AIM. Please write out the rows below again, swapping "icon" for "symbol" wherever it occurs and leaving everything else unchanged.

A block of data
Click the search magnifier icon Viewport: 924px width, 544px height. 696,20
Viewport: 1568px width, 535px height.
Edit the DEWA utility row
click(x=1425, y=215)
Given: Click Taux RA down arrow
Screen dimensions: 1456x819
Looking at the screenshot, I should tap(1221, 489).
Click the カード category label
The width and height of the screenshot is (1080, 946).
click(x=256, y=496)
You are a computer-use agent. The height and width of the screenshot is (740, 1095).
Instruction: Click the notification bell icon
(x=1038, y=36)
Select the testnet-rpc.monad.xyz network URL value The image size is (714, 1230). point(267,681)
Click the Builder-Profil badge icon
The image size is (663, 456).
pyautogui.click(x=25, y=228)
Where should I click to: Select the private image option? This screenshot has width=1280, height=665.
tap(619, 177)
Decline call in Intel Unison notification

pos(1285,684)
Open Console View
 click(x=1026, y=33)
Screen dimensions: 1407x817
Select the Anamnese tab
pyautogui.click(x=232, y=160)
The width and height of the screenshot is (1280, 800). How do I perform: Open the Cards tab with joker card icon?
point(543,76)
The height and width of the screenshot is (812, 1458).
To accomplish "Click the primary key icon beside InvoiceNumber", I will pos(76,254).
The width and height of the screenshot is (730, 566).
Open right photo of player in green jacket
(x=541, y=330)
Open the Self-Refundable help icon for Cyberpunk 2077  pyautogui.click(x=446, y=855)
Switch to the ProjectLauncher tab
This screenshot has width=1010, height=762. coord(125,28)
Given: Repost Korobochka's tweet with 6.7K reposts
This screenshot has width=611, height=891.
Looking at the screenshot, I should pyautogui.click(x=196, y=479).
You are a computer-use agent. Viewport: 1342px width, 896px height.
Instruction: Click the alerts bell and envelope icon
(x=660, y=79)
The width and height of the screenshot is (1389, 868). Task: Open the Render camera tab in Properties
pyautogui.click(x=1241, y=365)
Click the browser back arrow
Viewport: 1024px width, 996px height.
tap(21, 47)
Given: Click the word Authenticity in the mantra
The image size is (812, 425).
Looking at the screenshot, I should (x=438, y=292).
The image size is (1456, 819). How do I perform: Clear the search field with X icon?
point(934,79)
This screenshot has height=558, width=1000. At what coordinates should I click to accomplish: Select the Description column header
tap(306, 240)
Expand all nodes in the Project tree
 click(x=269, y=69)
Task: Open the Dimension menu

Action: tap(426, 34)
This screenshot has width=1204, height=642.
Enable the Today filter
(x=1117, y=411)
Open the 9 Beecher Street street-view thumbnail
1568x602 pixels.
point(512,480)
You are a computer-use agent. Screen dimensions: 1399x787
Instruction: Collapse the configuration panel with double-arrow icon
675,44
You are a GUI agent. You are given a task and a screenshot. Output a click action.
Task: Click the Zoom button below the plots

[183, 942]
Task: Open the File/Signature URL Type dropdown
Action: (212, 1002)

PROBLEM SOLUTION.
Click the search magnifier symbol Viewport: 924px width, 544px height. 696,20
Viewport: 1568px width, 535px height.
Edit the DEWA utility row
click(x=1425, y=215)
Given: Click Taux RA down arrow
Screen dimensions: 1456x819
Looking at the screenshot, I should tap(1221, 489).
Click the カード category label
The width and height of the screenshot is (1080, 946).
click(x=256, y=496)
You are a computer-use agent. The height and width of the screenshot is (740, 1095).
Instruction: Click the notification bell symbol
(x=1038, y=36)
Select the testnet-rpc.monad.xyz network URL value The image size is (714, 1230). point(267,681)
Click the Builder-Profil badge symbol
The image size is (663, 456).
pyautogui.click(x=25, y=228)
Where should I click to: Select the private image option? This screenshot has width=1280, height=665.
tap(619, 177)
Decline call in Intel Unison notification

pos(1285,684)
Open Console View
 click(x=1026, y=33)
Screen dimensions: 1407x817
Select the Anamnese tab
pyautogui.click(x=232, y=160)
The width and height of the screenshot is (1280, 800). How do I perform: Open the Cards tab with joker card symbol?
point(543,76)
The height and width of the screenshot is (812, 1458).
To accomplish "Click the primary key symbol beside InvoiceNumber", I will pos(76,254).
The width and height of the screenshot is (730, 566).
Open right photo of player in green jacket
(x=541, y=330)
Open the Self-Refundable help symbol for Cyberpunk 2077  pyautogui.click(x=446, y=855)
Switch to the ProjectLauncher tab
This screenshot has width=1010, height=762. coord(125,28)
Given: Repost Korobochka's tweet with 6.7K reposts
This screenshot has width=611, height=891.
Looking at the screenshot, I should pyautogui.click(x=196, y=479).
You are a computer-use agent. Viewport: 1342px width, 896px height.
Instruction: Click the alerts bell and envelope symbol
(x=660, y=79)
The width and height of the screenshot is (1389, 868). Task: Open the Render camera tab in Properties
pyautogui.click(x=1241, y=365)
Click the browser back arrow
Viewport: 1024px width, 996px height.
tap(21, 47)
Given: Click the word Authenticity in the mantra
The image size is (812, 425).
Looking at the screenshot, I should (x=438, y=292).
The image size is (1456, 819). How do I perform: Clear the search field with X symbol?
point(934,79)
This screenshot has height=558, width=1000. At what coordinates should I click to accomplish: Select the Description column header
tap(306, 240)
Expand all nodes in the Project tree
 click(x=269, y=69)
Task: Open the Dimension menu

Action: tap(426, 34)
This screenshot has width=1204, height=642.
Enable the Today filter
(x=1117, y=411)
Open the 9 Beecher Street street-view thumbnail
1568x602 pixels.
point(512,480)
You are a computer-use agent. Screen dimensions: 1399x787
Instruction: Collapse the configuration panel with double-arrow symbol
675,44
You are a GUI agent. You are given a task and a screenshot. Output a click action.
Task: Click the Zoom button below the plots

[183, 942]
Task: Open the File/Signature URL Type dropdown
Action: (212, 1002)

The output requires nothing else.